§ **Provided data**
::::

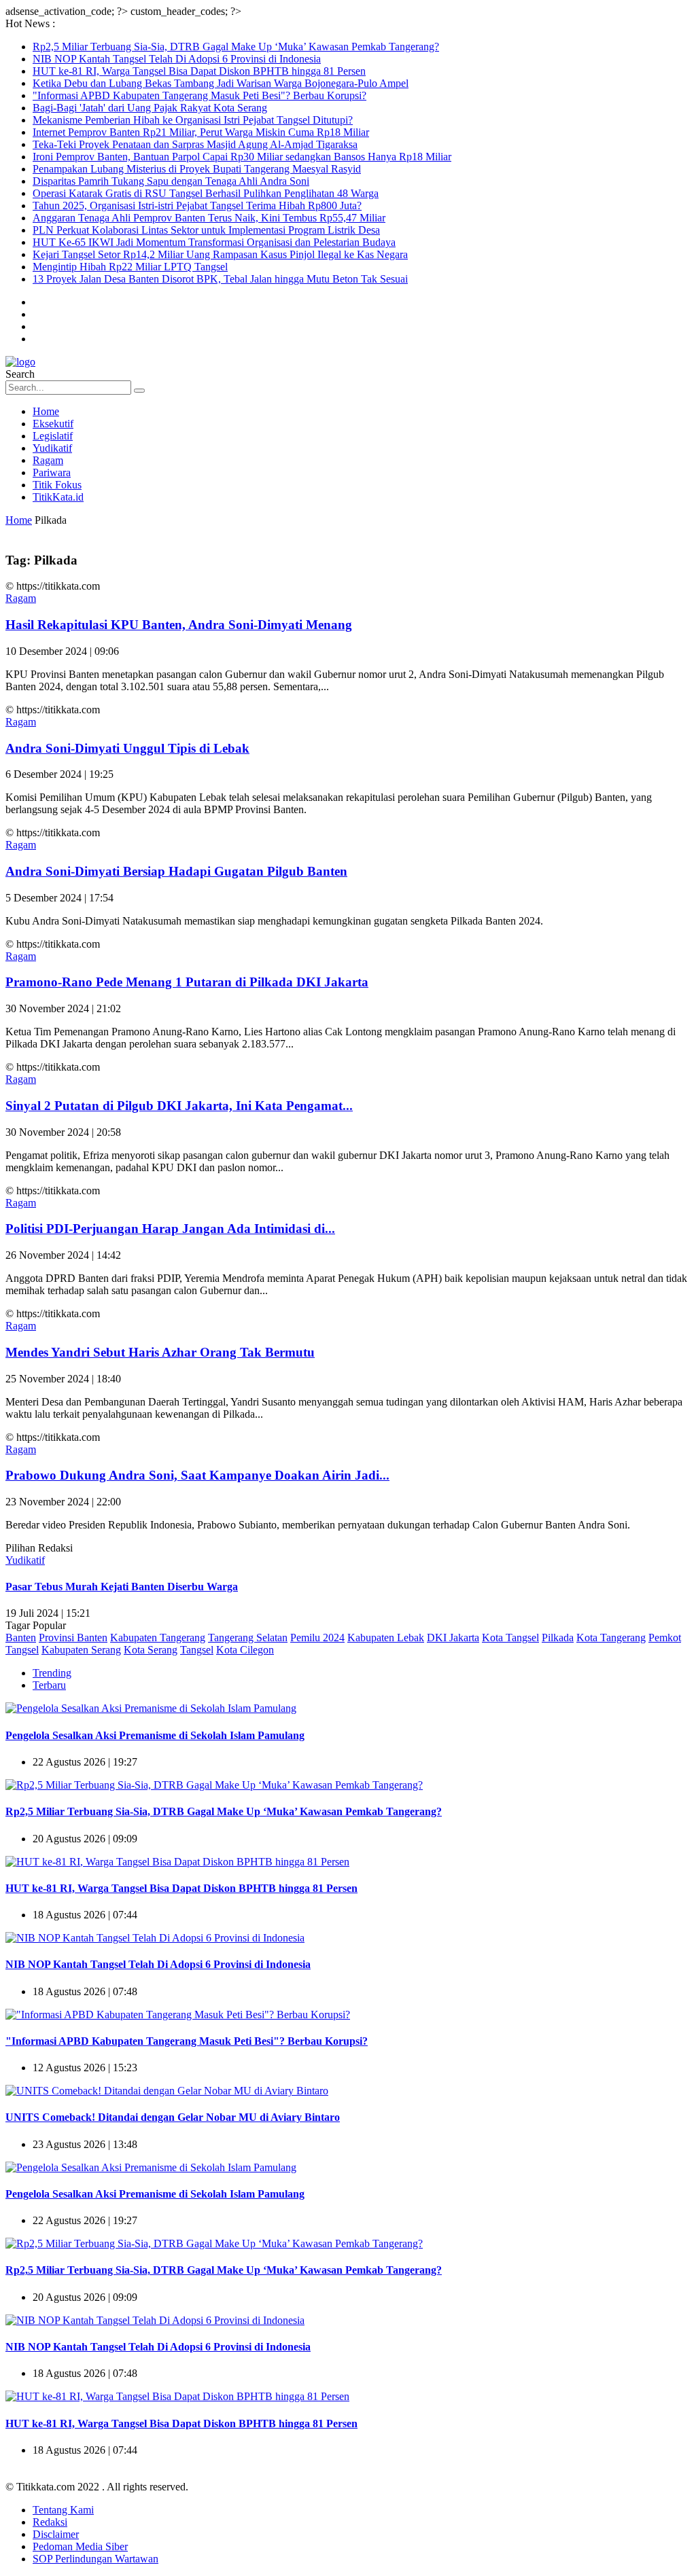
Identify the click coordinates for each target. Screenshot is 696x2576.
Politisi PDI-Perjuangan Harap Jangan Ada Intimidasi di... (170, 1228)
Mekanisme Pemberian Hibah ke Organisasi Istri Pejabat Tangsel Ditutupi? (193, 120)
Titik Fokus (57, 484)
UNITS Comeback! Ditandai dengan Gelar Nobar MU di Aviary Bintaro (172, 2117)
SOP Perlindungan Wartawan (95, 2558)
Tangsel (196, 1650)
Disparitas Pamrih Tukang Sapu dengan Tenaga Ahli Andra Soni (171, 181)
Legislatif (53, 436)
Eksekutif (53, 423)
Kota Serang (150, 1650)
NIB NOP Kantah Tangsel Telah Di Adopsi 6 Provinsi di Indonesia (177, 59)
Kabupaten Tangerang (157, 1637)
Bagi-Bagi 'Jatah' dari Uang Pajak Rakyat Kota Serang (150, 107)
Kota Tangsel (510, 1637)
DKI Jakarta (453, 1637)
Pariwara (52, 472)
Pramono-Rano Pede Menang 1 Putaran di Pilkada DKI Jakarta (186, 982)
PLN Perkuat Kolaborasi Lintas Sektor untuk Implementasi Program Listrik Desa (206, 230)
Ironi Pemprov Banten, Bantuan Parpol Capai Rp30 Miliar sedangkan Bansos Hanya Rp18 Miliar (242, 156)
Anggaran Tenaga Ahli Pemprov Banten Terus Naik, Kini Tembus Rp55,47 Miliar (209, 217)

::::

§ **What the exercise asks**
Which lines run from the one holding "UNITS Comeback! Ditandai" through the one holding "Pramono-Rano Pede Menang" in the records above? Repeat them exactly, both included, and nothing more.

§ **Answer to the exercise**
UNITS Comeback! Ditandai dengan Gelar Nobar MU di Aviary Bintaro (172, 2117)
SOP Perlindungan Wartawan (95, 2558)
Tangsel (196, 1650)
Disparitas Pamrih Tukang Sapu dengan Tenaga Ahli Andra Soni (171, 181)
Legislatif (53, 436)
Eksekutif (53, 423)
Kota Serang (150, 1650)
NIB NOP Kantah Tangsel Telah Di Adopsi 6 Provinsi di Indonesia (177, 59)
Kabupaten Tangerang (157, 1637)
Bagi-Bagi 'Jatah' dari Uang Pajak Rakyat Kota Serang (150, 107)
Kota Tangsel (510, 1637)
DKI Jakarta (453, 1637)
Pariwara (52, 472)
Pramono-Rano Pede Menang 1 Putaran di Pilkada DKI Jakarta (186, 982)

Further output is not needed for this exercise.